The book I used said to mix water and flour 1:1 for starter so that is what I did.  I keep hearing about percent hydration but not sure what that means.

Portus's picture
Portus

...  in the search box; plenty of words wiser than mine will reveal ;-).  Essentially hydration is water weight expressed as a % of flour weight in your starter, so 1:1 = 100%. 

What was the weight of your starter compared to the total recipe/dough weight?  it may just be that your starter was disproportionately large by comparison.

Bothar252's picture
Bothar252

I don't have a scale but have been considering one the recipe called for 2 cups starter at 100% hydration 2.5 cups flour and 1/2 cups water, but needed to add slightly more flour because dough was very sticky.

Portus's picture
Portus

A basic formula for a sourdough loaf is, by weight, I part 100% hydration starter, 2 parts water, 3 parts flour.  Converting cups/volume in a recipe to weight/grams can be a very random exercise.  But let's try these assumptions: cup 100% hydration starter = 240g, cup water = 250g and cup flour = 140g. 

So, whereas the basic formula would be 17% (1/6th) starter, 33% (2/6th) water and 50% (3/6th) flour, your recipe comes out at 50% starter, 13% water and 37% flour.  Thus it seems unsurprising that your bread rose as high and quickly as it did!  I would review the recipe for accuracy, though the overall dough hydration of 63% is about average for a loaf of bread.

Mini Oven's picture
Mini Oven

about right.  Especially with a high hydration starter.  Which is what the starter is if equal volumes of water and flour are in it.  Congratulations!   Everything is order!  I use AP or all purpose flour all the time... no problem there.  

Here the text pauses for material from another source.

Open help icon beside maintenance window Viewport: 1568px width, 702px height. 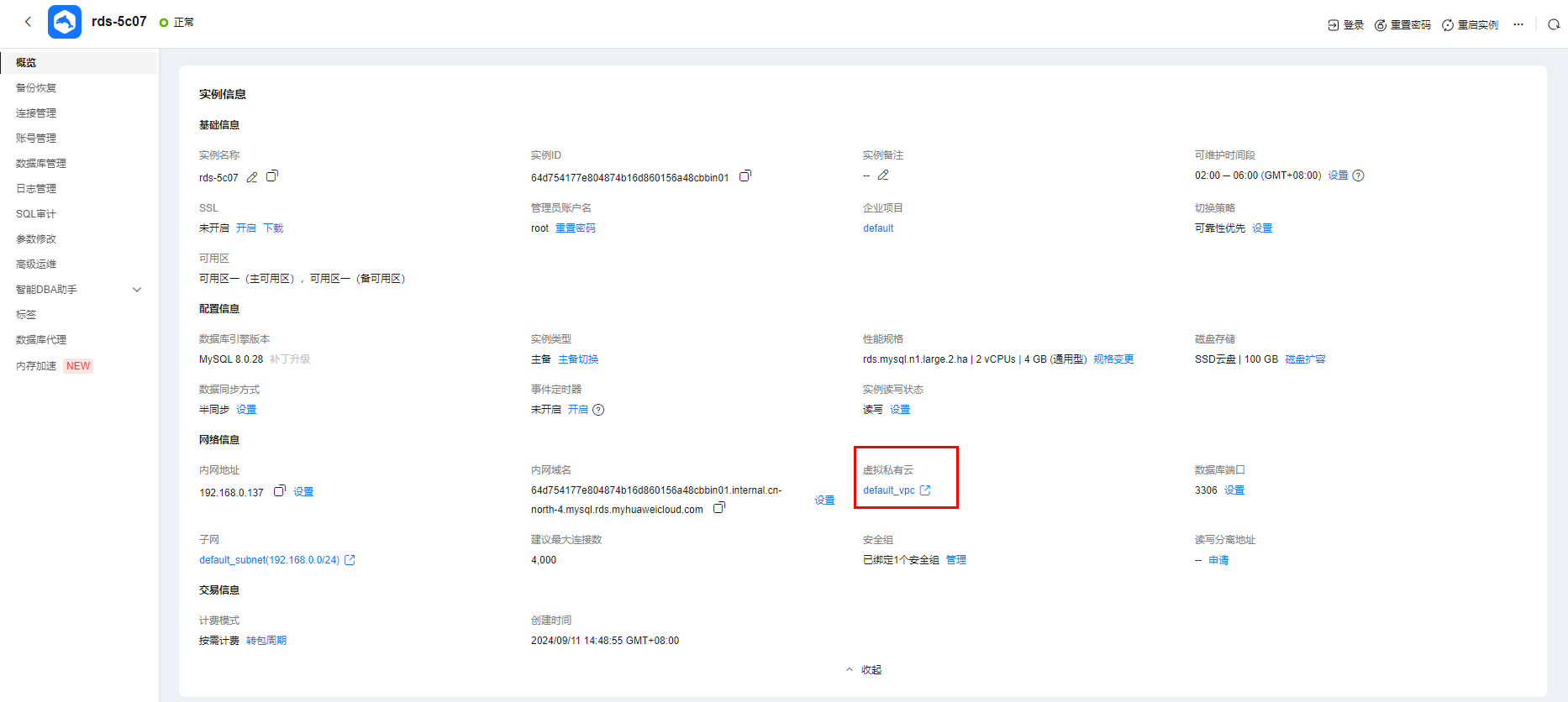[x=1358, y=176]
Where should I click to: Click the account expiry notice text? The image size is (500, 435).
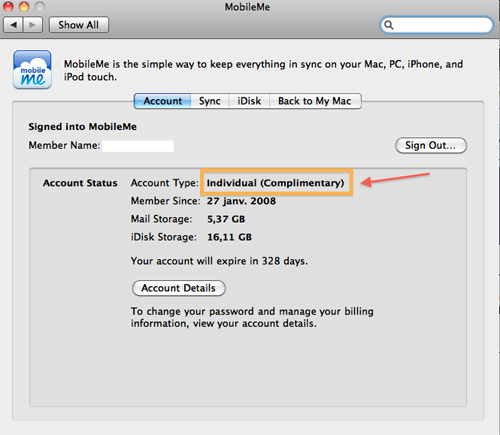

Hydration is calculated by taking the water weight and dividing it by flour weight and then multiplying by 100 to get %.  Roughly one cup of flour (varies from person to person) is 130g and a cup of water about 240g  so if you want to figure hydration...  240 / 130 = 1.85       1.85 x 100 = 186% hydration  

A cup of starter is roughly 200g  so your recipe has 400g starter and (2.5 x 130) 260 flour with 120g water.  So you should be getting a fast rise with a ratio of 4 to 2.6   starter to flour.  That makes perfectly good sense.  :)

Portus's picture
Portus

... I missed the obvious "volume" rather than "weight" in the 100% hydration starter ;-)

Mini Oven's picture
Mini Oven

of looking at it...  :)   

Bothar252's picture
Bothar252

The comments were helpful I will be getting a scale.